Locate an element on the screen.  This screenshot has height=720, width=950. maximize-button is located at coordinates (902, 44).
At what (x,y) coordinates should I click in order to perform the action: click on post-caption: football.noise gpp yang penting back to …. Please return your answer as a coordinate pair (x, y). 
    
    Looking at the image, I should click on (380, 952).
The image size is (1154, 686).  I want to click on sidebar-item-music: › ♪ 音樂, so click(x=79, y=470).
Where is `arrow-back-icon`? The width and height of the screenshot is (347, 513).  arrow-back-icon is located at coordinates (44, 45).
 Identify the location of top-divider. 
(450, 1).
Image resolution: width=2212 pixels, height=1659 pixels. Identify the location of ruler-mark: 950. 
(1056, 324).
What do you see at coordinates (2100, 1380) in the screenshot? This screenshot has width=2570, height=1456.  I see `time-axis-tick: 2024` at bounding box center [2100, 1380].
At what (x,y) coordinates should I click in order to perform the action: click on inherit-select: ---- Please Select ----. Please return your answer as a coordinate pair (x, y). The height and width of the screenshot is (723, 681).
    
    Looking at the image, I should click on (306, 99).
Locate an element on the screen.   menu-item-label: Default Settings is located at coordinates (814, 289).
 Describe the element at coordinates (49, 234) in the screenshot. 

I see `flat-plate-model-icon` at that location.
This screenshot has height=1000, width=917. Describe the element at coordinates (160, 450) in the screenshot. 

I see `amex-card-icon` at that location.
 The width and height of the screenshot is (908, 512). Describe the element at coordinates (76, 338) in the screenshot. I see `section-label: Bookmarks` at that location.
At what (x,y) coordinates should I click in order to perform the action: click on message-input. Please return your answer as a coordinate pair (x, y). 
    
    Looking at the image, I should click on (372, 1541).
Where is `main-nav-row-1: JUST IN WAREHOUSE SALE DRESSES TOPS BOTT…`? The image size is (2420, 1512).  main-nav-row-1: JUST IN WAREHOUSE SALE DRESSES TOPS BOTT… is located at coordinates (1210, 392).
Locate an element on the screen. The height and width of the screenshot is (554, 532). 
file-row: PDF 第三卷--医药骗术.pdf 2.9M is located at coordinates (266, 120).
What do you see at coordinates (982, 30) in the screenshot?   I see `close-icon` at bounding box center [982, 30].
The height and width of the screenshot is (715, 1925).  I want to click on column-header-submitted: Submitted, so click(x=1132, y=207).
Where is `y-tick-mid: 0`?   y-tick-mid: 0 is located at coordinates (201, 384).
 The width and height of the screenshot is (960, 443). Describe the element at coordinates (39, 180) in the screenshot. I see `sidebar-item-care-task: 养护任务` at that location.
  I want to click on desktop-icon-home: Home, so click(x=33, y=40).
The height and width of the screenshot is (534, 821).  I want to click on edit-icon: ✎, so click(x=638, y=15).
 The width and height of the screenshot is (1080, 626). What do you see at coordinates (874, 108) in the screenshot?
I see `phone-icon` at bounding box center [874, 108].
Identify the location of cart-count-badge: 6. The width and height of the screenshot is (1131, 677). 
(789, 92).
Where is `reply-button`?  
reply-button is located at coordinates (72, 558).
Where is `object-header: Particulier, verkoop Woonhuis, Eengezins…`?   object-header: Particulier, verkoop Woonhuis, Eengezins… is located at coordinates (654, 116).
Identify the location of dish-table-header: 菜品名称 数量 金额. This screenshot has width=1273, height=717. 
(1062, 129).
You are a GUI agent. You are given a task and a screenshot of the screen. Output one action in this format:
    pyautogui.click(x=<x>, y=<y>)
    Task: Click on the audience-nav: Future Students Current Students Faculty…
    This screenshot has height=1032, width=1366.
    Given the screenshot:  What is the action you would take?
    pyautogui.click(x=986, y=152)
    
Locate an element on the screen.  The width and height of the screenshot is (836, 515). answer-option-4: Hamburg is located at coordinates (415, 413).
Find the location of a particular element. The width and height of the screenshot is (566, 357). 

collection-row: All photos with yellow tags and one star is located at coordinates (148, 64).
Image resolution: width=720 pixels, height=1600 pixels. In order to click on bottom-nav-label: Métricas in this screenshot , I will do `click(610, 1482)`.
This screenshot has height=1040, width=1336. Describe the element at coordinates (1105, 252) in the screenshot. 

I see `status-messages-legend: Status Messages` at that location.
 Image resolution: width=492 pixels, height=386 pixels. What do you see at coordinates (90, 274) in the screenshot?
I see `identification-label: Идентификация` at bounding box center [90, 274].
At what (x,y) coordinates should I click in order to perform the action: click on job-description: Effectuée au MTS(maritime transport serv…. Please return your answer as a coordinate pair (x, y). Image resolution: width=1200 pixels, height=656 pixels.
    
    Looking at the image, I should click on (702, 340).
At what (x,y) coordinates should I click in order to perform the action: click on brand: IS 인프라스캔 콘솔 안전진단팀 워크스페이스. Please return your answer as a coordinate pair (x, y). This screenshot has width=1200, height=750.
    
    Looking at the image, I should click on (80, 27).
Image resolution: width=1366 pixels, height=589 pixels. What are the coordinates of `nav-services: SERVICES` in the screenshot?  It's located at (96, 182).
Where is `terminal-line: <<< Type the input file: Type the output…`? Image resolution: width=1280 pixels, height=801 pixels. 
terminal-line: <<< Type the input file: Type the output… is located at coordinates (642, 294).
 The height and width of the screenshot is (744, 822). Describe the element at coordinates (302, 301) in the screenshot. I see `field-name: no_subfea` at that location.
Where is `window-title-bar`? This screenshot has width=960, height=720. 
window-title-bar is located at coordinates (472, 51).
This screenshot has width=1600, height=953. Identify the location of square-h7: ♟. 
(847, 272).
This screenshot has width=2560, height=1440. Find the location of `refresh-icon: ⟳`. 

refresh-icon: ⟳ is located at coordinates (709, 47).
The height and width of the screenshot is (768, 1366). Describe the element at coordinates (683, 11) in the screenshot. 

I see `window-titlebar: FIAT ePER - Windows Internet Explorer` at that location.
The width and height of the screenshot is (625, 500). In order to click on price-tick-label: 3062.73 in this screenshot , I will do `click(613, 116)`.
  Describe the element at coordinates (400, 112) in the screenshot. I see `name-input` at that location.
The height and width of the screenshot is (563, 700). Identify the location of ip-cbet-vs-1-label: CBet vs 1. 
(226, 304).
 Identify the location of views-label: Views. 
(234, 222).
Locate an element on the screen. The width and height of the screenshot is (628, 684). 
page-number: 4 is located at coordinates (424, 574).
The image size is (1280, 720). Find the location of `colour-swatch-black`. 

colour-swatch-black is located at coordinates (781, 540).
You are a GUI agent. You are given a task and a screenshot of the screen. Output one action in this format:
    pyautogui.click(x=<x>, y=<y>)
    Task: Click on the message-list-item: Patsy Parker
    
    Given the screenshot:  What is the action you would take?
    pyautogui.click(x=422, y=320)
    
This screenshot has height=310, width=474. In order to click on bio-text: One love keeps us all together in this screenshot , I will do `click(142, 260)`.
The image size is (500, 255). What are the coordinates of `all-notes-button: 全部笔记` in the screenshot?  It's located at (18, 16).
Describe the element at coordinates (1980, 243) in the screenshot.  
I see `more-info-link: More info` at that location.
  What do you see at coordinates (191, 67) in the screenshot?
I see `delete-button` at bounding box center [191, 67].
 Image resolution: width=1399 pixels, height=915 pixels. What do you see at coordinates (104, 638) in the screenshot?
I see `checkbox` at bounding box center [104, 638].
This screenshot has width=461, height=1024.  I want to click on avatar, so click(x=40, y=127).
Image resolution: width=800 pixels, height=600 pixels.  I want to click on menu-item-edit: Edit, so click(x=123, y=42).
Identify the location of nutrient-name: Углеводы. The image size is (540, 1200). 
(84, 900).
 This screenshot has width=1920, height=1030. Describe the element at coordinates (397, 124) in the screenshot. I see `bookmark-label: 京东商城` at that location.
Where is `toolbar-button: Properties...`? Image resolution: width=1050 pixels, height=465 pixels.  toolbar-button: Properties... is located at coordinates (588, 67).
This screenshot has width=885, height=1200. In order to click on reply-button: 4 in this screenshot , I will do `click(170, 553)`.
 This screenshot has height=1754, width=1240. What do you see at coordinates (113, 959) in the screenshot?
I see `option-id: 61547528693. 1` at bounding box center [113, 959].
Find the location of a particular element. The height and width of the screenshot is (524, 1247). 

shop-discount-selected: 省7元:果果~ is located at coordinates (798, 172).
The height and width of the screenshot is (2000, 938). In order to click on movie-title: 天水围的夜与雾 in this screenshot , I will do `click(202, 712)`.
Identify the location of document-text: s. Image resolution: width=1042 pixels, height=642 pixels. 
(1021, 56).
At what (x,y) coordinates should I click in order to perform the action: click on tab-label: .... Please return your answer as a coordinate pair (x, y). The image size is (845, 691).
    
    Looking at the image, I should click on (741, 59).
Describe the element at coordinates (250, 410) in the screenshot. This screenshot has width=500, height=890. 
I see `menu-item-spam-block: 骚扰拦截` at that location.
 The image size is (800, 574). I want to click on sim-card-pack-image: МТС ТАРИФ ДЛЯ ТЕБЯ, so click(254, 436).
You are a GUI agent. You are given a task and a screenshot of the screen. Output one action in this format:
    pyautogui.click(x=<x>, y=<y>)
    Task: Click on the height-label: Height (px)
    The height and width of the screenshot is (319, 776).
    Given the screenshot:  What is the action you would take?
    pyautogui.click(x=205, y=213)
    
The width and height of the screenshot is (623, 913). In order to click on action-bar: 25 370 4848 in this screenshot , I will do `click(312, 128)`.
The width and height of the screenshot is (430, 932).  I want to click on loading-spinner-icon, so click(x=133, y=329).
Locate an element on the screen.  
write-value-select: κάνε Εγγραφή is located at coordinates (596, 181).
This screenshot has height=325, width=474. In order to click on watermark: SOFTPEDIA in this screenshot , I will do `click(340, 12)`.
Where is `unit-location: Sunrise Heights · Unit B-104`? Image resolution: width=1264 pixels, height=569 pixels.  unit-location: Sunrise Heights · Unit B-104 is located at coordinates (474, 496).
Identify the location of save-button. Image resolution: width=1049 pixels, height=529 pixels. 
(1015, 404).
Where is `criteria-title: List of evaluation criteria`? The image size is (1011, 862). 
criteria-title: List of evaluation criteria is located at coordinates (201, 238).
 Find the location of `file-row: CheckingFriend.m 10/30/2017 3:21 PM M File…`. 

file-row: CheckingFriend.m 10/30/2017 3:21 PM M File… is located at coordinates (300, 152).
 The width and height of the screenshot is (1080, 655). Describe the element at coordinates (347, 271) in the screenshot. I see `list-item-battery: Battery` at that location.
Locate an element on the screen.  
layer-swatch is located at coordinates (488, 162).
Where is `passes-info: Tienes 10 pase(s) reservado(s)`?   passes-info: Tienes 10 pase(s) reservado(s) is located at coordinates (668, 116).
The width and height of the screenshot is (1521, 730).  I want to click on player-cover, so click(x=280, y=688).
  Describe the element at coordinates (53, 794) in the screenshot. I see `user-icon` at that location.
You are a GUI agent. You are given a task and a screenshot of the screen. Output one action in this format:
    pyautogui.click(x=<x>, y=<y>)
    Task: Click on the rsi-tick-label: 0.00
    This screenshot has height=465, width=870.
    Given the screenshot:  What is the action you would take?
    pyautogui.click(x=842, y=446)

▶ EXERCISE: Copy the rows word for word, beginning with the line that contains "Image resolution: width=800" and ending after the line that contains "Looking at the image, I should click on (741, 59).".

▶ SOLUTION:
Image resolution: width=800 pixels, height=600 pixels.  I want to click on menu-item-edit: Edit, so click(x=123, y=42).
Identify the location of nutrient-name: Углеводы. The image size is (540, 1200). 
(84, 900).
 This screenshot has width=1920, height=1030. Describe the element at coordinates (397, 124) in the screenshot. I see `bookmark-label: 京东商城` at that location.
Where is `toolbar-button: Properties...`? Image resolution: width=1050 pixels, height=465 pixels.  toolbar-button: Properties... is located at coordinates (588, 67).
This screenshot has width=885, height=1200. In order to click on reply-button: 4 in this screenshot , I will do `click(170, 553)`.
 This screenshot has height=1754, width=1240. What do you see at coordinates (113, 959) in the screenshot?
I see `option-id: 61547528693. 1` at bounding box center [113, 959].
Find the location of a particular element. The height and width of the screenshot is (524, 1247). 

shop-discount-selected: 省7元:果果~ is located at coordinates (798, 172).
The height and width of the screenshot is (2000, 938). In order to click on movie-title: 天水围的夜与雾 in this screenshot , I will do `click(202, 712)`.
Identify the location of document-text: s. Image resolution: width=1042 pixels, height=642 pixels. 
(1021, 56).
At what (x,y) coordinates should I click in order to perform the action: click on tab-label: .... Please return your answer as a coordinate pair (x, y). The image size is (845, 691).
    
    Looking at the image, I should click on (741, 59).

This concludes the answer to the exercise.